Car au-delà des particules en suspension qui scintillent de toutes les couleurs, l’entreprise zurichoise veut désormais pousser le concept du ballet mécanique un cran plus loin. Et s’il y a une ville où le show-business bat son plein, c’est bien Londres. «Les producteurs qui sont venus sont très intéressés», explique Léa Pereyre, Drone Costume Designer de Verity Studios, sans doute la première de sa catégorie. La costumière en cheffe a ainsi la charge d’habiller ses tout petits engins pour en faire les acteurs à part entière d’une nouvelle forme de spectacle. «A l’ECAL, j’ai appris le design industriel. Les robots étaient très éloignés de mon imaginaire. Fondamentalement, je serais même plutôt low-tech, explique la designer lausannoise. Ce qui m’intéresse en revanche, c’est toute la problématique du mouvement. En cela, le rapport du design avec les technologies m’a toujours intéressée. Après mes études, j’ai fait plusieurs stages, dont un au Laboratoire de système robotique (LSRO) de l’EPFL, où j’ai pu développer ce lien entre la forme et les techniques de pointe.»
Rester léger
Mais en quoi au juste consiste son nouveau métier? «A trouver le moyen d’habiller des drones en jouant principalement sur l’aspect visuel. Il y a énormément de contraintes. Le poids déjà. Les machines pèsent 50 grammes et peuvent voler 3 minutes avec une seule charge. Les alourdir trop réduirait cette autonomie. La liberté de déplacement ensuite. Le costume ne doit pas les gêner dans leurs actions. Il faut ainsi prendre en compte l’air produit par les hélices. Les deux cumulés font que les habits pèsent 5 grammes, pas un de plus.» Ce qui, forcément, limite la créativité. «Disons que cela vous oblige à être malin. A créer l’illusion qu’il y a plus avec un maximum d’économie de moyens.»

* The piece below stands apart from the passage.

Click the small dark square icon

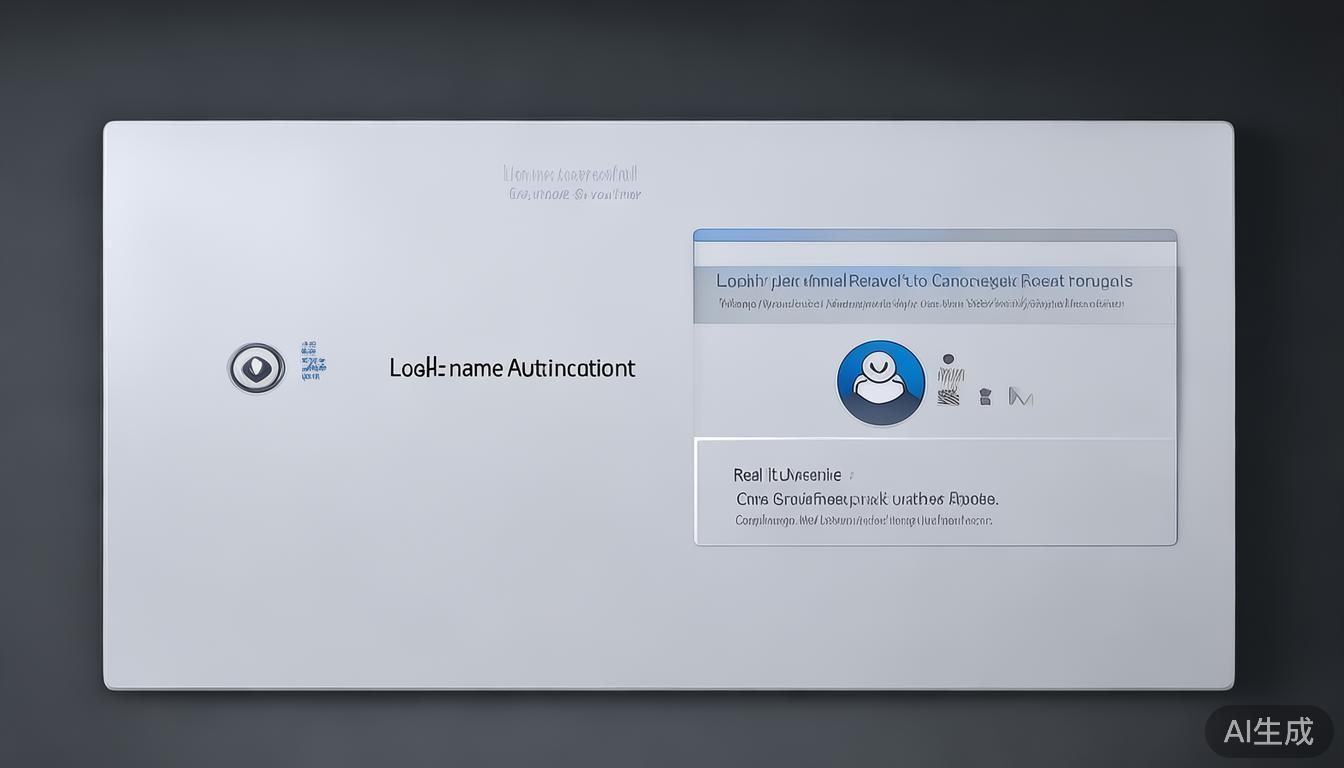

Et ainsi montrer que le drone n’est pas uniquement ce gros bourdon destiné à la surveillance et aux opérations militaires. Mais une machine capable de poésie et de transmettre de l’émotion. Cela dit, en évitant de tomber dans la démonstration bluffante mais kitsch. «C’est en effet une question importante, reprend Léa Pereyre. Pour moi, c’est comme un feu d’artifice que ni la vidéo, ni la photo ne peuvent rendre la dimension sensationnelle. Le spectacle de drone est une expérience immersive qu’il faut absolument vivre en vrai.»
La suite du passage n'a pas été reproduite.